§ **EXERCISE DIRECTIONS**: Copy the passage about Edward Whymper from "But within this" up to and including "So they did.", substituting "climbers" for "Englishmen" each time it appears.

§ **PAGE EXCERPT**:

Edward Whymper and his own engraving of The Matterhorn  © Edward Whymper
Edward Whymper and his own engraving of The Matterhorn

But after Mont Blanc things Alpine stopped for a while. And when they started up again, it would be from the further edge of Europe. The 'Golden Age' of Alpinism, with first ascents of all the other main summits, was dominated by the English: from Alfred Wills on the Wetterhorn in 1844 to Edward Whymper on the Matterhorn in 1865.

How come? The convincing explanation comes, perhaps unexpectedly, from a Marxist historian in Belgium going under the name Koen Vi.

And it has a lot to do with the rise of the English Upper-Middle Class. Because Alpinism was, specifically, their form of fun.

This book shows us the new sport of Alpinism inventing itself as it goes along

Because of the Industrial Revolution, and the railways, and the way we didn't have a proletarian revolution in 1848, the English Upper-Middle existed earlier than in the rest of Europe. They didn't want to play football like the Middle-Middles and below. But the aristocratic sport of deer-stalking was closed off to them by social barriers. They needed to take up something even more masculine, rugged and dangerous. Something that reflected their imperialist mindset, something to define their class identity.

Lecture tours, English language guidebooks and Leslie Stephen's exciting book about it, the Playground of Europe, amplify the Englishness of this form of fun, just as Instagram amplifies the taste for walking up Cat Bells. And so, in 1886, Whymper's Matterhorn book sells to the chief inspector of schools for Wolverhampton, my own upper-middle class great-grandfather.

But within this festival of class consciousness, Edward Whymper, eventual ascender of the Matterhorn, was an outlier. A member not of the Upper-Middle but the Lower-to-Middle Middle: a jobbing journalist. His job being the 19th-century equivalent of a photojournalist: to provide wood-engraving illustrations for the London magazines and book publishers.

photo
How not to cross the Theodul Glacier
© Edward Whymper

In 1860 he was sent to Mont Pelvoux, in the Écrins, to cover its ascent by three Englishmen. When the three Englishmen failed to get up Mont Pelvoux, Whymper saw his nice commission going down the drain – would he even get his travel expenses back? But a nearby Frenchman goes: I've got a rope. Let's you and me come back next year and climb this thing. So they did.

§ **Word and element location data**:
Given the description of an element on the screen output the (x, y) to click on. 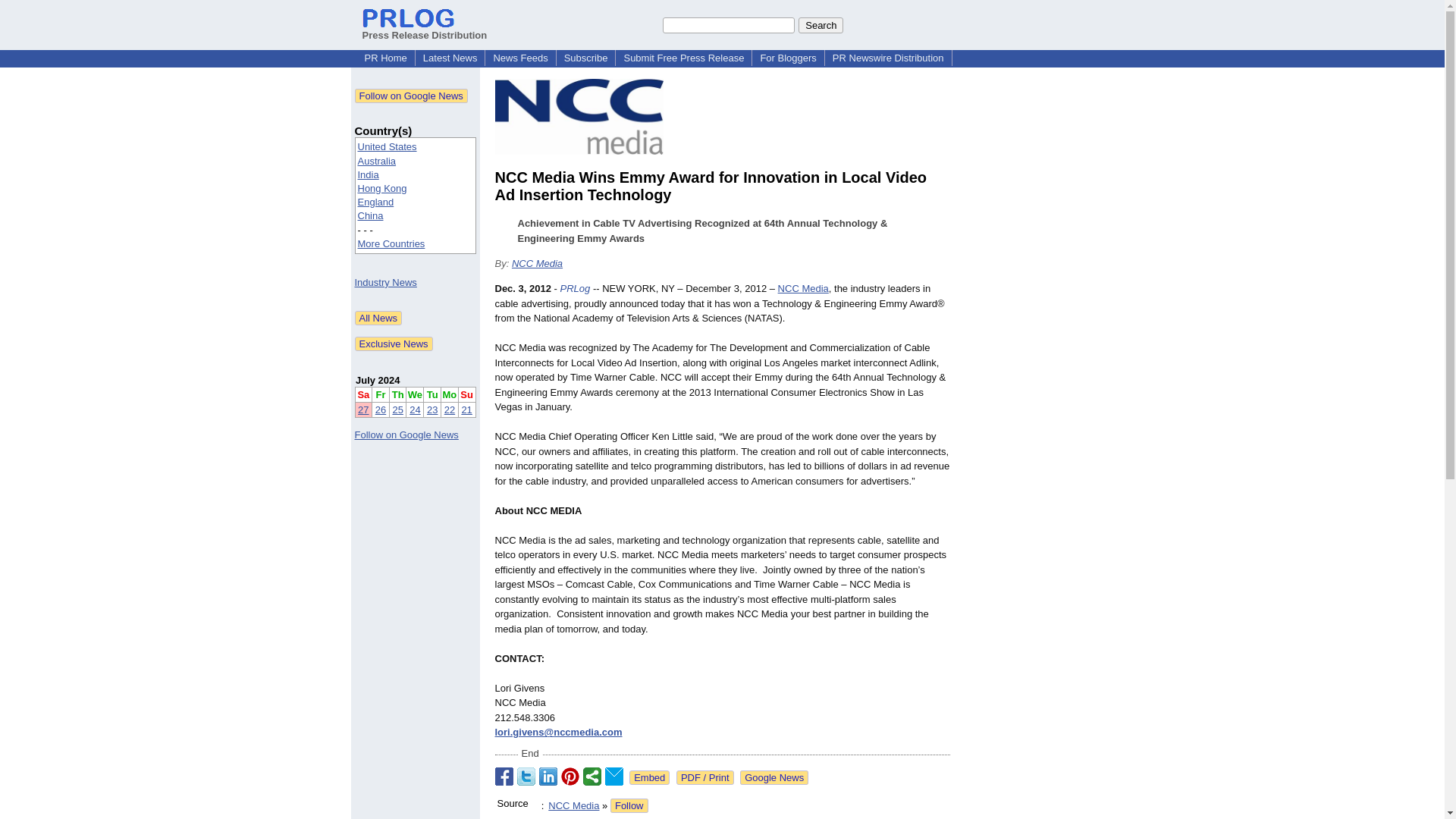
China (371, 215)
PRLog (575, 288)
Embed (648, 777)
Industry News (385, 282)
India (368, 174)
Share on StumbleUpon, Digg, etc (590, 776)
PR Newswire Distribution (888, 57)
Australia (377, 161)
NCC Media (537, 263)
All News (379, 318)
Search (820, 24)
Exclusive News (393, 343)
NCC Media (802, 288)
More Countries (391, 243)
==
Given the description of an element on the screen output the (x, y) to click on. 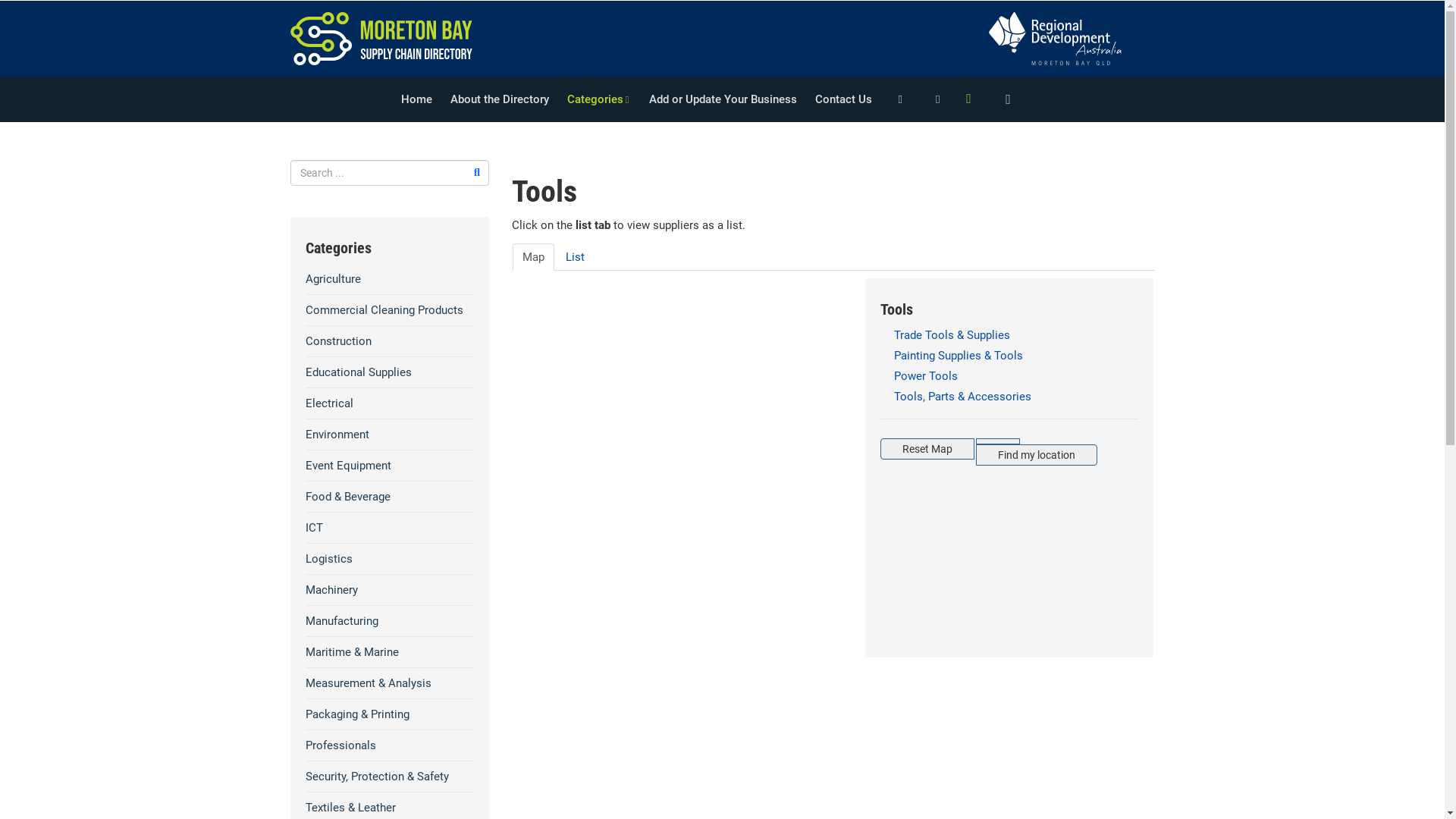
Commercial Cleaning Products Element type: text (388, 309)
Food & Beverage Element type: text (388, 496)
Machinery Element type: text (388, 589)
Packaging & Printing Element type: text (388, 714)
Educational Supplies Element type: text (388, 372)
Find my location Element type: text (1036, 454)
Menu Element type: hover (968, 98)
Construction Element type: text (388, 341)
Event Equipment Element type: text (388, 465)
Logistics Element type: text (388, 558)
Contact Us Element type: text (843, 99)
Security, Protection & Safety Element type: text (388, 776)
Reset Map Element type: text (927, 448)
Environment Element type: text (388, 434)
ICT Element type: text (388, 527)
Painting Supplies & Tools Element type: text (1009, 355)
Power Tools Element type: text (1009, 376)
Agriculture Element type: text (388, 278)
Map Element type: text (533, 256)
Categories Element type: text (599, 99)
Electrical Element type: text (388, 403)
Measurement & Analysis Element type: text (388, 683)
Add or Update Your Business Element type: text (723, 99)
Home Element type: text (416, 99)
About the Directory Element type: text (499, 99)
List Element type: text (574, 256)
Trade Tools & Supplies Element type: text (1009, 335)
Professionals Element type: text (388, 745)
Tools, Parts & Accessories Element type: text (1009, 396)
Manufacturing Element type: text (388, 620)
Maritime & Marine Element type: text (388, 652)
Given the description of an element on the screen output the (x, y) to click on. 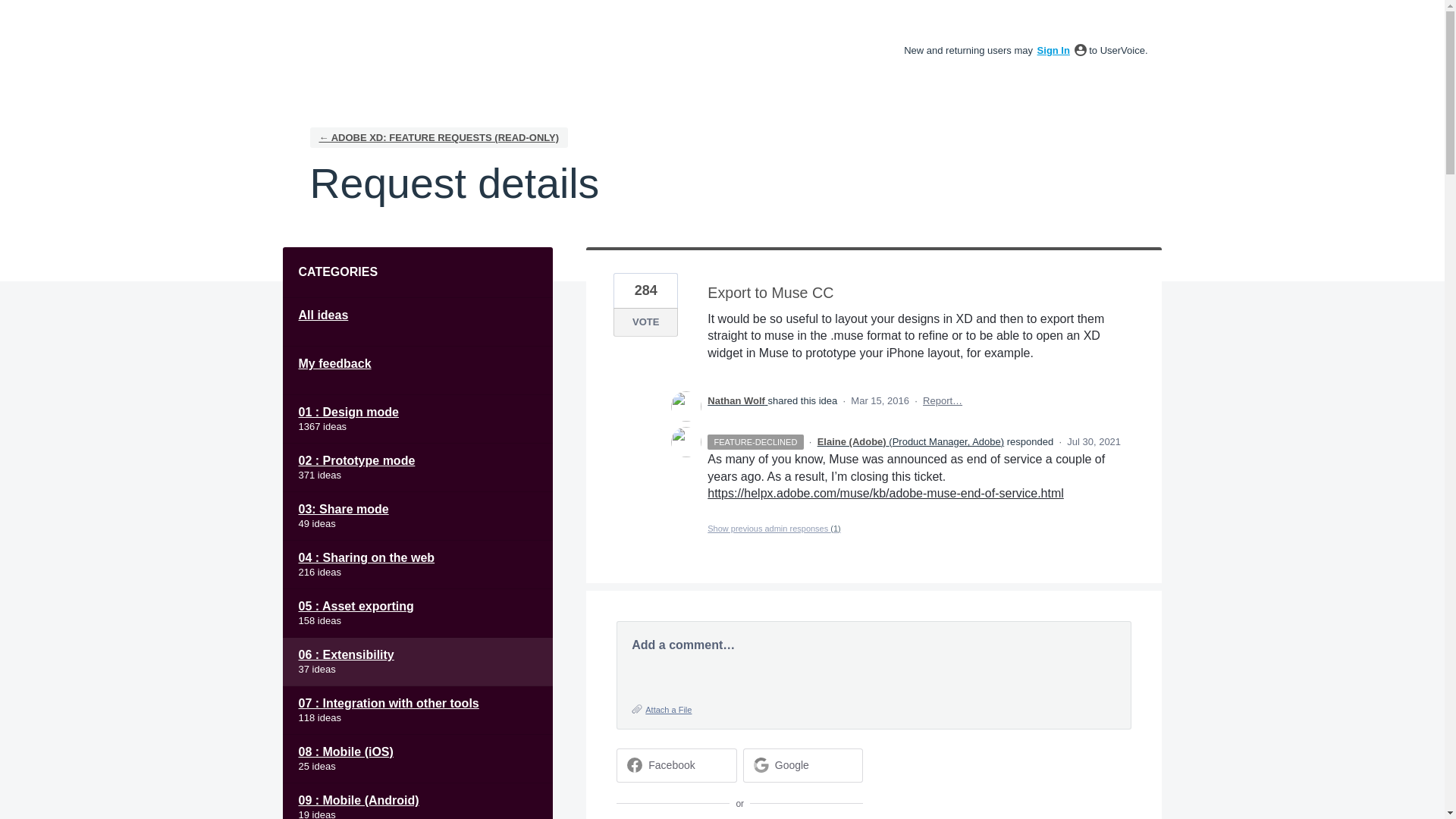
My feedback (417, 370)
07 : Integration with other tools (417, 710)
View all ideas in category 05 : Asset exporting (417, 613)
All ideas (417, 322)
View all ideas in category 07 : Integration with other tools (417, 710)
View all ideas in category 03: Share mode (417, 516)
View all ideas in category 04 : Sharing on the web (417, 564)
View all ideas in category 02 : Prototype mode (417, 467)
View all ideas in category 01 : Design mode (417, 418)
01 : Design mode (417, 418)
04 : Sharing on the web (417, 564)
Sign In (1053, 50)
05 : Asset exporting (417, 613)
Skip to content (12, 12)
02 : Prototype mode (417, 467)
---
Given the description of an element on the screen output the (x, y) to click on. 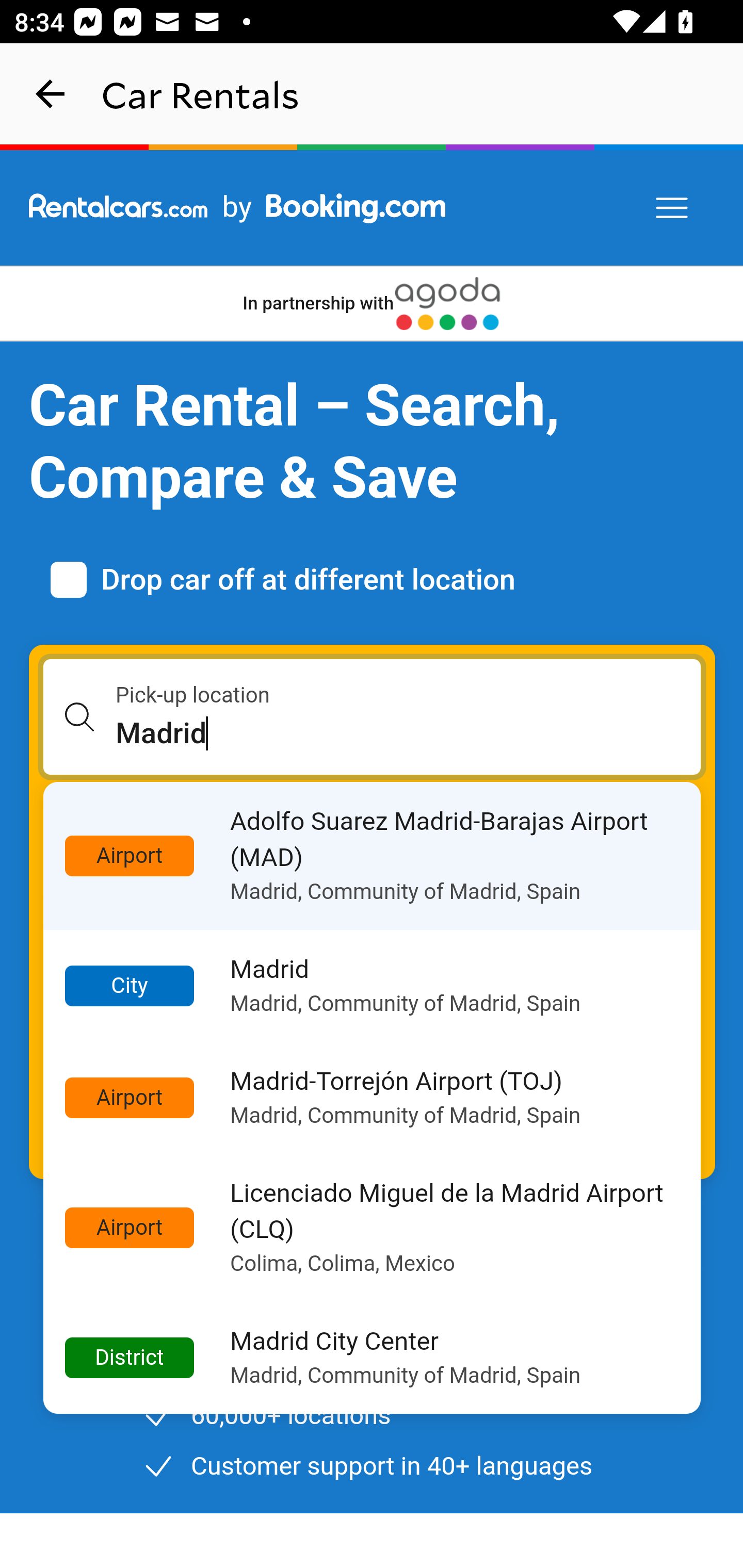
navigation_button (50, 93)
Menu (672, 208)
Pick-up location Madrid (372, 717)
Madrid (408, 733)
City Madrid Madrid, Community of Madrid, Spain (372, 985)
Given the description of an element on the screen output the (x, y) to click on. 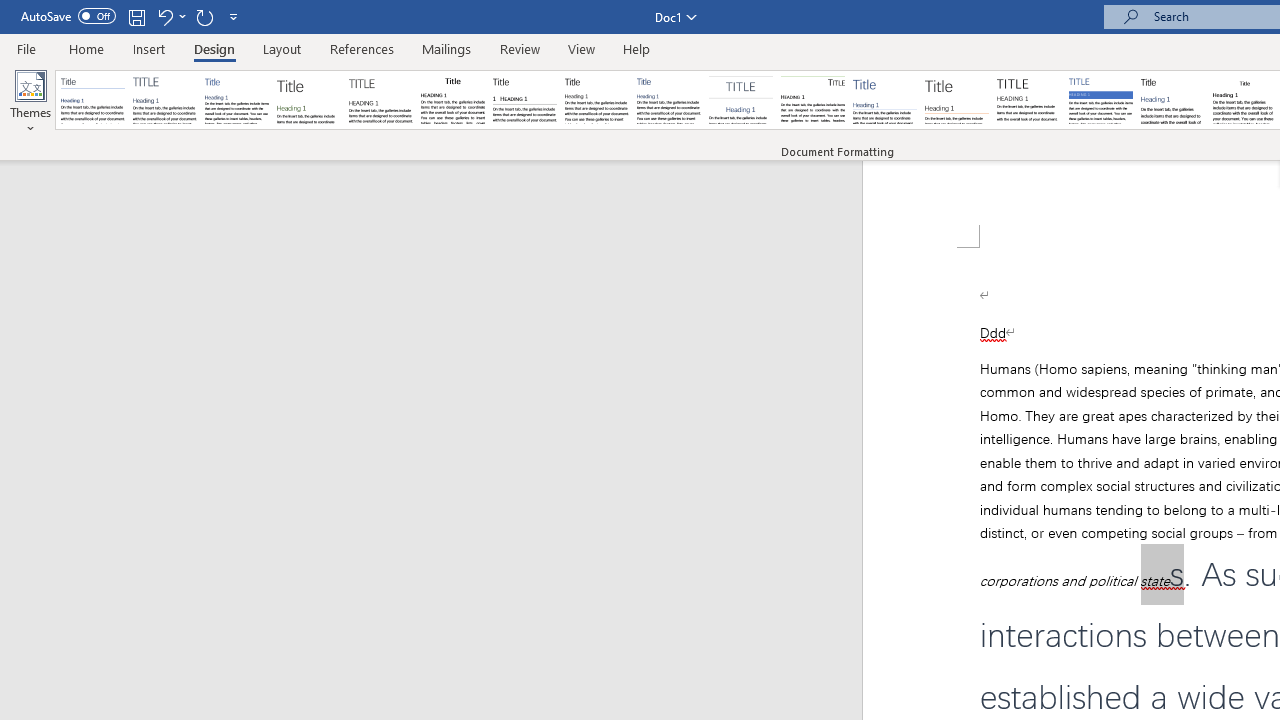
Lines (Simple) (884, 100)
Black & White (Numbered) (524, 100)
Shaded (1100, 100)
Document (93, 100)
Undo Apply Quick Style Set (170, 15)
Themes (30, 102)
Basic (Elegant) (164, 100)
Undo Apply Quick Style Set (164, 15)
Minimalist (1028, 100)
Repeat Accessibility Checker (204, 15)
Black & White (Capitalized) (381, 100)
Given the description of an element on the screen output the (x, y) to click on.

§ **RESULT FOR THIS EXERCISE**:
But within this festival of class consciousness, Edward Whymper, eventual ascender of the Matterhorn, was an outlier. A member not of the Upper-Middle but the Lower-to-Middle Middle: a jobbing journalist. His job being the 19th-century equivalent of a photojournalist: to provide wood-engraving illustrations for the London magazines and book publishers.

photo
How not to cross the Theodul Glacier
© Edward Whymper

In 1860 he was sent to Mont Pelvoux, in the Écrins, to cover its ascent by three climbers. When the three climbers failed to get up Mont Pelvoux, Whymper saw his nice commission going down the drain – would he even get his travel expenses back? But a nearby Frenchman goes: I've got a rope. Let's you and me come back next year and climb this thing. So they did.